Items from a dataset
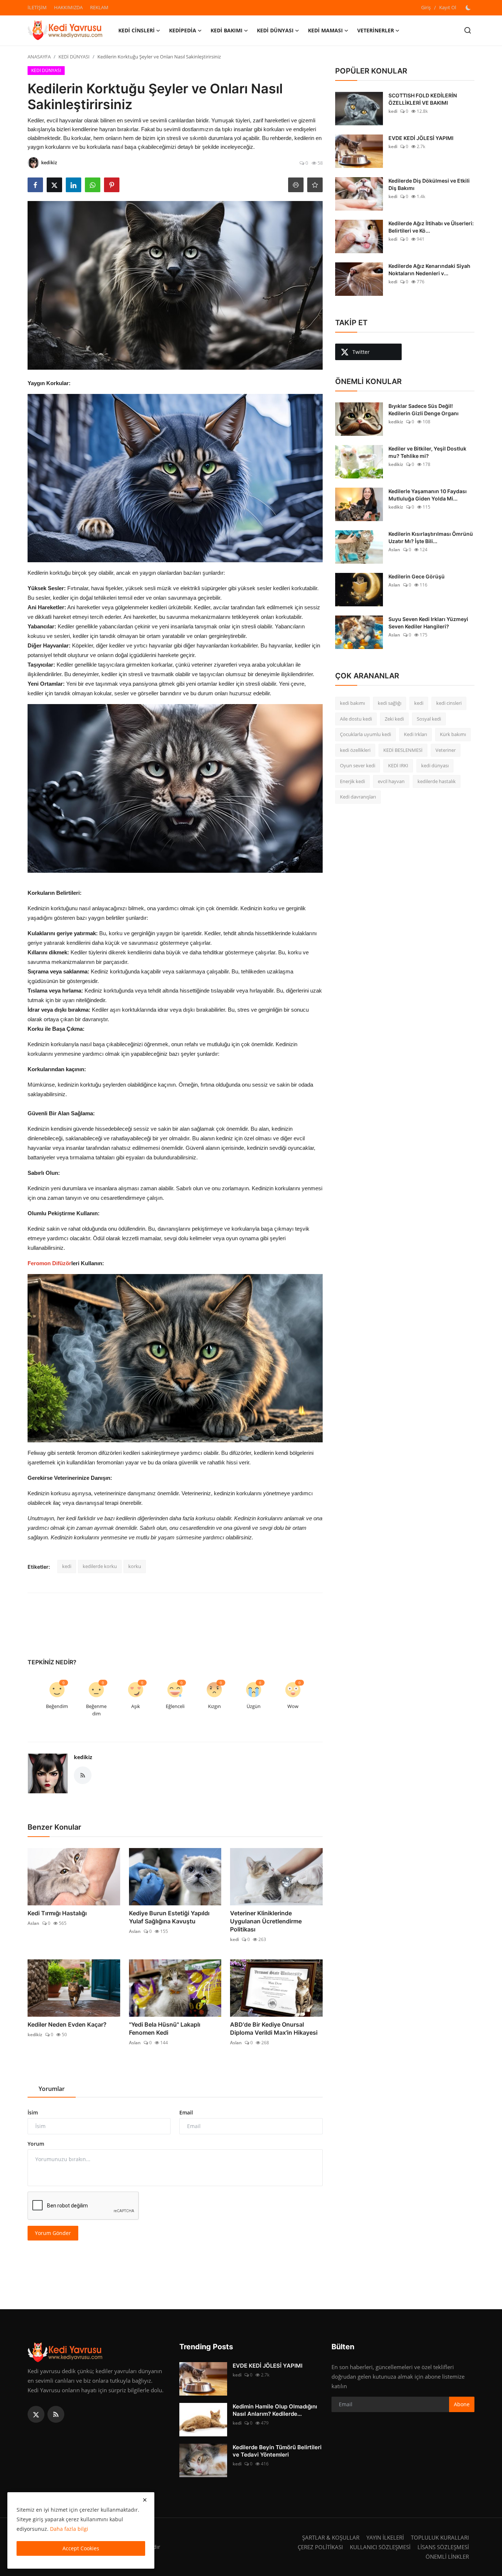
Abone (462, 2404)
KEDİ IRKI (398, 765)
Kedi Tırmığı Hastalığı (57, 1913)
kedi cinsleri (449, 703)
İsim (33, 2112)
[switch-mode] (468, 7)
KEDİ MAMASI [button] (325, 30)
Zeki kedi (394, 718)
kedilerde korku (100, 1566)
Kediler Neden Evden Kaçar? (67, 2024)
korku (134, 1566)
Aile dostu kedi (356, 718)
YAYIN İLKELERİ (385, 2537)
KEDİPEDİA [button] (182, 30)
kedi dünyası (435, 765)
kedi (66, 1566)
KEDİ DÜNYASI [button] (275, 30)
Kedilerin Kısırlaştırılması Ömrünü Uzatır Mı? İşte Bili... (430, 537)
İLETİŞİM (37, 7)
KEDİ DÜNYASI (74, 56)
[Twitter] (36, 2414)
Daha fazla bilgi (69, 2528)
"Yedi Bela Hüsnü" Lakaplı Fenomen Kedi (164, 2028)
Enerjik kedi (352, 781)
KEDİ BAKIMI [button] (227, 30)
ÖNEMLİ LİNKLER (447, 2556)
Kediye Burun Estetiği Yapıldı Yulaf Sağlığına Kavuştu (169, 1917)
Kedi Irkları (415, 734)
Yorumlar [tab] (52, 2089)
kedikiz (83, 1757)
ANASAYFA (39, 56)
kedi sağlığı (389, 703)
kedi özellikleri (355, 750)
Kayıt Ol (447, 7)
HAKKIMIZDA (68, 7)
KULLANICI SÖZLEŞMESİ (380, 2547)
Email (186, 2112)
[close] (145, 2500)
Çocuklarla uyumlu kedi (365, 734)
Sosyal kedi (429, 718)
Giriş (426, 7)
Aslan (33, 1923)
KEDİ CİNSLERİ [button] (136, 30)
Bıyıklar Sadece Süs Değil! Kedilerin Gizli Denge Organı (423, 409)
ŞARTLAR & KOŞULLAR (330, 2537)
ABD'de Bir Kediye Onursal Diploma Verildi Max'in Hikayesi (274, 2028)
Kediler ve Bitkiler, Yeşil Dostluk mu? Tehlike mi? (427, 452)
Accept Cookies (80, 2548)
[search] (467, 30)
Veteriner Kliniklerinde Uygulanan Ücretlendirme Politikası (266, 1921)
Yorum (36, 2143)
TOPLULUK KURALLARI (440, 2537)
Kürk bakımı (453, 734)
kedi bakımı (352, 703)
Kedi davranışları (358, 796)
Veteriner (445, 750)
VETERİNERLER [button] (375, 30)
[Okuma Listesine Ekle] (315, 184)
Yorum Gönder (53, 2232)
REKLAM (99, 7)
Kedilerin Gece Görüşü (416, 576)
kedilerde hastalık (436, 781)
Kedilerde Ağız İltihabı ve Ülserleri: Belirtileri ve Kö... (431, 227)
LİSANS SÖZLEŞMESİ (443, 2547)
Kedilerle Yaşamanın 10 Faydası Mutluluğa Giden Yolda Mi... (427, 495)
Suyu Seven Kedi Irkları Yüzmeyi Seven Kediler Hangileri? (428, 622)
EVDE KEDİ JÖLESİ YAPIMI (420, 138)
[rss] (55, 2414)
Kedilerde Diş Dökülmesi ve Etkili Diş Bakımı (429, 184)
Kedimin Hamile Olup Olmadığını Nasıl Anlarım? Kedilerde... (275, 2410)
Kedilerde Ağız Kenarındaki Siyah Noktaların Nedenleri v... (429, 269)
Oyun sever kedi (357, 765)
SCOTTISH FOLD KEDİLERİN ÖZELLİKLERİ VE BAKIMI (422, 99)
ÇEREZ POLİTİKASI (320, 2547)
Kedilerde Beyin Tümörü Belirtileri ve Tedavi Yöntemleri (277, 2451)
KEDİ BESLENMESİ (403, 750)
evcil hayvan (391, 781)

Task requirements: When you repeat the data, keep it exact and drop every picture.

Finished exercise:
Abone (462, 2404)
KEDİ IRKI (398, 765)
Kedi Tırmığı Hastalığı (57, 1913)
kedi cinsleri (449, 703)
İsim (33, 2112)
[switch-mode] (468, 7)
KEDİ MAMASI [button] (325, 30)
Zeki kedi (394, 718)
kedilerde korku (100, 1566)
Kediler Neden Evden Kaçar? (67, 2024)
korku (134, 1566)
Aile dostu kedi (356, 718)
YAYIN İLKELERİ (385, 2537)
KEDİPEDİA [button] (182, 30)
kedi dünyası (435, 765)
kedi (66, 1566)
KEDİ DÜNYASI [button] (275, 30)
Kedilerin Kısırlaştırılması Ömrünü Uzatır Mı? İşte Bili... (430, 537)
İLETİŞİM (37, 7)
KEDİ DÜNYASI (74, 56)
[Twitter] (36, 2414)
Daha fazla bilgi (69, 2528)
"Yedi Bela Hüsnü" Lakaplı Fenomen Kedi (164, 2028)
Enerjik kedi (352, 781)
KEDİ BAKIMI [button] (227, 30)
ÖNEMLİ LİNKLER (447, 2556)
Kediye Burun Estetiği Yapıldı Yulaf Sağlığına Kavuştu (169, 1917)
Kedi Irkları (415, 734)
Yorumlar [tab] (52, 2089)
kedikiz (83, 1757)
ANASAYFA (39, 56)
kedi sağlığı (389, 703)
kedi özellikleri (355, 750)
Kayıt Ol (447, 7)
HAKKIMIZDA (68, 7)
KULLANICI SÖZLEŞMESİ (380, 2547)
Email (186, 2112)
[close] (145, 2500)
Çocuklarla uyumlu kedi (365, 734)
Sosyal kedi (429, 718)
Giriş (426, 7)
Aslan (33, 1923)
KEDİ CİNSLERİ [button] (136, 30)
Bıyıklar Sadece Süs Değil! Kedilerin Gizli Denge Organı (423, 409)
ŞARTLAR & KOŞULLAR (330, 2537)
ABD'de Bir Kediye Onursal Diploma Verildi Max'in Hikayesi (274, 2028)
Kediler ve Bitkiler, Yeşil Dostluk mu? Tehlike mi? (427, 452)
Accept Cookies (80, 2548)
[search] (467, 30)
Veteriner Kliniklerinde Uygulanan Ücretlendirme Politikası (266, 1921)
Yorum (36, 2143)
TOPLULUK KURALLARI (440, 2537)
Kürk bakımı (453, 734)
kedi bakımı (352, 703)
Kedi davranışları (358, 796)
Veteriner (445, 750)
VETERİNERLER [button] (375, 30)
[Okuma Listesine Ekle] (315, 184)
Yorum Gönder (53, 2232)
REKLAM (99, 7)
Kedilerin Gece Görüşü (416, 576)
kedilerde hastalık (436, 781)
Kedilerde Ağız İltihabı ve Ülserleri: Belirtileri ve Kö... (431, 227)
LİSANS SÖZLEŞMESİ (443, 2547)
Kedilerle Yaşamanın 10 Faydası Mutluluğa Giden Yolda Mi... (427, 495)
Suyu Seven Kedi Irkları Yüzmeyi Seven Kediler Hangileri? (428, 622)
EVDE KEDİ JÖLESİ YAPIMI (420, 138)
[rss] (55, 2414)
Kedilerde Diş Dökülmesi ve Etkili Diş Bakımı (429, 184)
Kedimin Hamile Olup Olmadığını Nasıl Anlarım? Kedilerde... (275, 2410)
Kedilerde Ağız Kenarındaki Siyah Noktaların Nedenleri v... (429, 269)
Oyun sever kedi (357, 765)
SCOTTISH FOLD KEDİLERİN ÖZELLİKLERİ VE BAKIMI (422, 99)
ÇEREZ POLİTİKASI (320, 2547)
Kedilerde Beyin Tümörü Belirtileri ve Tedavi Yöntemleri (277, 2451)
KEDİ BESLENMESİ (403, 750)
evcil hayvan (391, 781)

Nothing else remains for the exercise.